**Description of the task**
Reproduce each of the rows below word for word, with nothing changed.

**Data listing**
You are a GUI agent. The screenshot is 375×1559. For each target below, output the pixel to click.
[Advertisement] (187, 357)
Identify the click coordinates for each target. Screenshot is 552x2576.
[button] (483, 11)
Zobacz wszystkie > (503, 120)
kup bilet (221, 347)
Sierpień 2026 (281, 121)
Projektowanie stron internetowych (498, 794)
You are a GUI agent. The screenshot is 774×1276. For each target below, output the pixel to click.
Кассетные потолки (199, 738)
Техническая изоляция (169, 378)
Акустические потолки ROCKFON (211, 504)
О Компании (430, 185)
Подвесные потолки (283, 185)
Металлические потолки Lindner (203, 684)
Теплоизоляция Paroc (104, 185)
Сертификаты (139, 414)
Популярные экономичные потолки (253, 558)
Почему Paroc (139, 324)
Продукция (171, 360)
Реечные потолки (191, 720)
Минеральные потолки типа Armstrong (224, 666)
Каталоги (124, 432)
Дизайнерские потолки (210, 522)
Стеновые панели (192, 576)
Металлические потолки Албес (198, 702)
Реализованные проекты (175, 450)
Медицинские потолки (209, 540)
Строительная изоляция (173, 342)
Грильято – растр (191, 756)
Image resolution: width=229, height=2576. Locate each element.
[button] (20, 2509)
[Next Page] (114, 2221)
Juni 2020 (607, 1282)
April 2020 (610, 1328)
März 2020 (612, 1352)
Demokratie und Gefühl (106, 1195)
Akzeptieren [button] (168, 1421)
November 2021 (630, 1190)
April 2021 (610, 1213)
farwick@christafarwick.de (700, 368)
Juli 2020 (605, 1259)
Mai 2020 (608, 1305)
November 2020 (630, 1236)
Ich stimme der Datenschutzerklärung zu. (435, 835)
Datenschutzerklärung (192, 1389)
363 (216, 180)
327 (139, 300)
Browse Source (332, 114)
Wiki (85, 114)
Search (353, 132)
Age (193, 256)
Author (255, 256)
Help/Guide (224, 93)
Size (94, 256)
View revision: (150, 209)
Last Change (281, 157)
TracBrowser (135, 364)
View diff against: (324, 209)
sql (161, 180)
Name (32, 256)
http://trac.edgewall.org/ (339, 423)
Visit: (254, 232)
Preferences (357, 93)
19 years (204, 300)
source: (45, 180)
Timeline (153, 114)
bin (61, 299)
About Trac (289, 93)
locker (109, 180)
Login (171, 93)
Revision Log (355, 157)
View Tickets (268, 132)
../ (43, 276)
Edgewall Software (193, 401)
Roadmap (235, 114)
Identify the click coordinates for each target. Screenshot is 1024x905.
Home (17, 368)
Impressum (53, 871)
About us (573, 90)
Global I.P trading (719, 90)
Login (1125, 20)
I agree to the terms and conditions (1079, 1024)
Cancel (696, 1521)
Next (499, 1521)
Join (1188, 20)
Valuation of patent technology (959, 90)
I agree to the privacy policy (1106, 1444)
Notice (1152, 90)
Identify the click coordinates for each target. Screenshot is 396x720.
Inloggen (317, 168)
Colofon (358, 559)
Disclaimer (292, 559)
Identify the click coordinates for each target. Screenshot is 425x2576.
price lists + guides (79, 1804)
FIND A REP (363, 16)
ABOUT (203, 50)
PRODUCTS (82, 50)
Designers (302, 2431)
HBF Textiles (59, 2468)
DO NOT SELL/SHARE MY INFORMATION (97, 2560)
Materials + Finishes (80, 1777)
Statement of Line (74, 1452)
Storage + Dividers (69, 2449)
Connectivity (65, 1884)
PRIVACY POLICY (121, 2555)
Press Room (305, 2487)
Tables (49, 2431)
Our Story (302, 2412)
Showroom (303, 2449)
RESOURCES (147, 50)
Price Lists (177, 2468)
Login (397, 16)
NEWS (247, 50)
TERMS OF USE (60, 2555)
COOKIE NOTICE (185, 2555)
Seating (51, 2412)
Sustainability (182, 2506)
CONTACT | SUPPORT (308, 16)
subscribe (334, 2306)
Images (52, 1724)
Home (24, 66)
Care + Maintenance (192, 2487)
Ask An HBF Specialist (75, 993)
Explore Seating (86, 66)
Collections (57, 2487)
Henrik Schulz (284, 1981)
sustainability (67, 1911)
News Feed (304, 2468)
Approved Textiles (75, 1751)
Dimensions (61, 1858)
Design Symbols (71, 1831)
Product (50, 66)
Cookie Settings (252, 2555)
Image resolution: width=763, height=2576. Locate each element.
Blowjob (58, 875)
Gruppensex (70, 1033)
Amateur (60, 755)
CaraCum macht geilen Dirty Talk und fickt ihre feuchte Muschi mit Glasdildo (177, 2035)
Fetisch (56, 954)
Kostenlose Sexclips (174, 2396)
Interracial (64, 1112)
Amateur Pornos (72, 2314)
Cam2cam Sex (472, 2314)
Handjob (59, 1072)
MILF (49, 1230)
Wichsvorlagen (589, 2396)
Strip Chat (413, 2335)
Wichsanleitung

**Expected answer**
You are a GUI agent. The screenshot is 375×1559. For each target below, output the pixel to click.
[Advertisement] (187, 357)
Identify the click coordinates for each target. Screenshot is 552x2576.
[button] (483, 11)
Zobacz wszystkie > (503, 120)
kup bilet (221, 347)
Sierpień 2026 (281, 121)
Projektowanie stron internetowych (498, 794)
You are a GUI agent. The screenshot is 774×1276. For each target below, output the pixel to click.
Кассетные потолки (199, 738)
Техническая изоляция (169, 378)
Акустические потолки ROCKFON (211, 504)
О Компании (430, 185)
Подвесные потолки (283, 185)
Металлические потолки Lindner (203, 684)
Теплоизоляция Paroc (104, 185)
Сертификаты (139, 414)
Популярные экономичные потолки (253, 558)
Почему Paroc (139, 324)
Продукция (171, 360)
Реечные потолки (191, 720)
Минеральные потолки типа Armstrong (224, 666)
Каталоги (124, 432)
Дизайнерские потолки (210, 522)
Стеновые панели (192, 576)
Металлические потолки Албес (198, 702)
Реализованные проекты (175, 450)
Медицинские потолки (209, 540)
Строительная изоляция (173, 342)
Грильято – растр (191, 756)
Image resolution: width=229, height=2576. Locate each element.
[button] (20, 2509)
[Next Page] (114, 2221)
Juni 2020 (607, 1282)
April 2020 (610, 1328)
März 2020 (612, 1352)
Demokratie und Gefühl (106, 1195)
Akzeptieren [button] (168, 1421)
November 2021 (630, 1190)
April 2021 (610, 1213)
farwick@christafarwick.de (700, 368)
Juli 2020 (605, 1259)
Mai 2020 (608, 1305)
November 2020 (630, 1236)
Ich stimme der Datenschutzerklärung zu. (435, 835)
Datenschutzerklärung (192, 1389)
363 (216, 180)
327 (139, 300)
Browse Source (332, 114)
Wiki (85, 114)
Search (353, 132)
Age (193, 256)
Author (255, 256)
Help/Guide (224, 93)
Size (94, 256)
View revision: (150, 209)
Last Change (281, 157)
TracBrowser (135, 364)
View diff against: (324, 209)
sql (161, 180)
Name (32, 256)
http://trac.edgewall.org/ (339, 423)
Visit: (254, 232)
Preferences (357, 93)
19 years (204, 300)
source: (45, 180)
Timeline (153, 114)
bin (61, 299)
About Trac (289, 93)
locker (109, 180)
Login (171, 93)
Revision Log (355, 157)
View Tickets (268, 132)
../ (43, 276)
Edgewall Software (193, 401)
Roadmap (235, 114)
Identify the click coordinates for each target. Screenshot is 1024x905.
Home (17, 368)
Impressum (53, 871)
About us (573, 90)
Global I.P trading (719, 90)
Login (1125, 20)
I agree to the terms and conditions (1079, 1024)
Cancel (696, 1521)
Next (499, 1521)
Join (1188, 20)
Valuation of patent technology (959, 90)
I agree to the privacy policy (1106, 1444)
Notice (1152, 90)
Identify the click coordinates for each target. Screenshot is 396x720.
Inloggen (317, 168)
Colofon (358, 559)
Disclaimer (292, 559)
Identify the click coordinates for each target. Screenshot is 425x2576.
price lists + guides (79, 1804)
FIND A REP (363, 16)
ABOUT (203, 50)
PRODUCTS (82, 50)
Designers (302, 2431)
HBF Textiles (59, 2468)
DO NOT SELL/SHARE MY INFORMATION (97, 2560)
Materials + Finishes (80, 1777)
Statement of Line (74, 1452)
Storage + Dividers (69, 2449)
Connectivity (65, 1884)
PRIVACY POLICY (121, 2555)
Press Room (305, 2487)
Tables (49, 2431)
Our Story (302, 2412)
Showroom (303, 2449)
RESOURCES (147, 50)
Price Lists (177, 2468)
Login (397, 16)
NEWS (247, 50)
TERMS OF USE (60, 2555)
COOKIE NOTICE (185, 2555)
Seating (51, 2412)
Sustainability (182, 2506)
CONTACT | SUPPORT (308, 16)
subscribe (334, 2306)
Images (52, 1724)
Home (24, 66)
Care + Maintenance (192, 2487)
Ask An HBF Specialist (75, 993)
Explore Seating (86, 66)
Collections (57, 2487)
Henrik Schulz (284, 1981)
sustainability (67, 1911)
News Feed (304, 2468)
Approved Textiles (75, 1751)
Dimensions (61, 1858)
Design Symbols (71, 1831)
Product (50, 66)
Cookie Settings (252, 2555)
Image resolution: width=763, height=2576. Locate each element.
Blowjob (58, 875)
Gruppensex (70, 1033)
Amateur (60, 755)
CaraCum macht geilen Dirty Talk und fickt ihre feuchte Muschi mit Glasdildo (177, 2035)
Fetisch (56, 954)
Kostenlose Sexclips (174, 2396)
Interracial (64, 1112)
Amateur Pornos (72, 2314)
Cam2cam Sex (472, 2314)
Handjob (59, 1072)
MILF (49, 1230)
Wichsvorlagen (589, 2396)
Strip Chat (413, 2335)
Wichsanleitung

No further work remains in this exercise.